So very glad that someone is recording these lectures.... so valuable, they should be archived. Thank you Dr. Schuller.
@danielroddy2032 Жыл бұрын
Only wish the camera operator knew the importance and moved to capture the important parts…
@philipschloesser6 жыл бұрын
I love it how in lecture 15 he spends all the time explaining that the Lie algebra of SL(2,C) does not consist of the traceless matrices but of much more complex objects, and now says that the Lie algebra of GL(n,R) is just all n x n matrices.
@Spykoni13 жыл бұрын
I think that in 21:23, the map of the pulled back h*ω should be T_m U x T_g G --> T_e G , since by its definition is also a Lie algebra valued 1-form
@jackozeehakkjuz7 жыл бұрын
I bet that red chalk over the green board is a headache for colorblind. Even I struggle to see it. On the other hand, awesome lectures. These have changed completely my perspective on every area of mathematics and now I really feel I will be able to understand gauge theories.
@samwinnick40484 жыл бұрын
Joke's on you. The board is red and the chalk is green.
@sainte56 жыл бұрын
at 51:25 he IS happy!!
@kapoioBCS5 жыл бұрын
Great lectures , but I think is this particular lecture he should have try to present more physics concrete examples for all the very interesting concepts here , like Yang Miles fields and Gauge theories etc!
@prikarsartam3 жыл бұрын
I think it's more of an Geometric Anatomy here, those you mentioned are important limbs of it. It follows from the anatomy indeed, and he surely mentioned them in many cases
@bh45424 жыл бұрын
There is a mistake at 1:26 in the formula: the factor in partial derivatives mu above mu’ should only multiply the first term
@bernardopicao2673 ай бұрын
At 1:23:50, when he writes the first transformation, I believe he flipped the jacobian, since the index mu is covariant and thus the jacobian is “old over new”, ie del x/ del y. Thus the “correction” he then goes on to make is actually incorrect, in my opinion.
@KevinFournier-xd3ub11 ай бұрын
These are excellent lectures, I am glad I found them.
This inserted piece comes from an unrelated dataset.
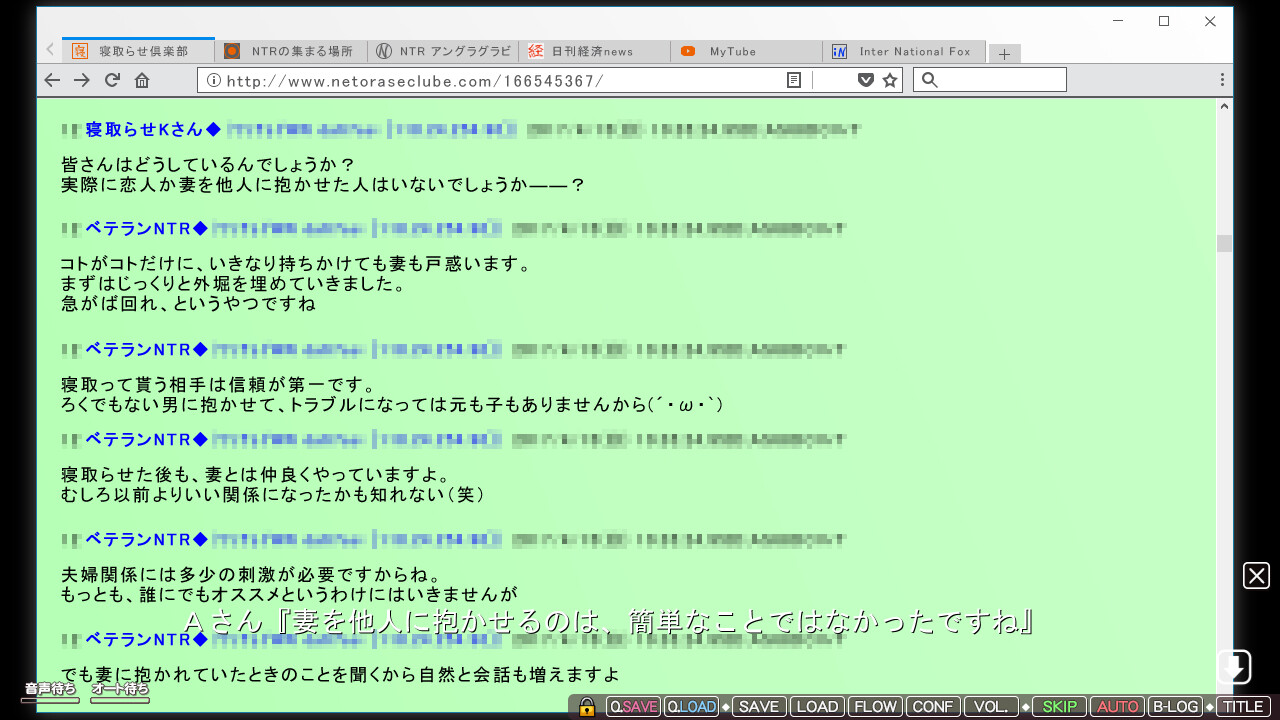Toggle SKIP mode
The height and width of the screenshot is (720, 1280).
pos(1059,707)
I am curious, what is the text Professor Schuller is teaching from?
@mashedpotatoez9911 ай бұрын
These lectures seem to be very closely aligned with _Modern Differential Geometry for Physicists_ by Chris J Isham.
@ivanphi4 жыл бұрын
The Lie algebra valued one form written in the first 3 minutes is not correct right? Shouldn't it map vector fields on the total space to Lie algebra valued functions on that total space.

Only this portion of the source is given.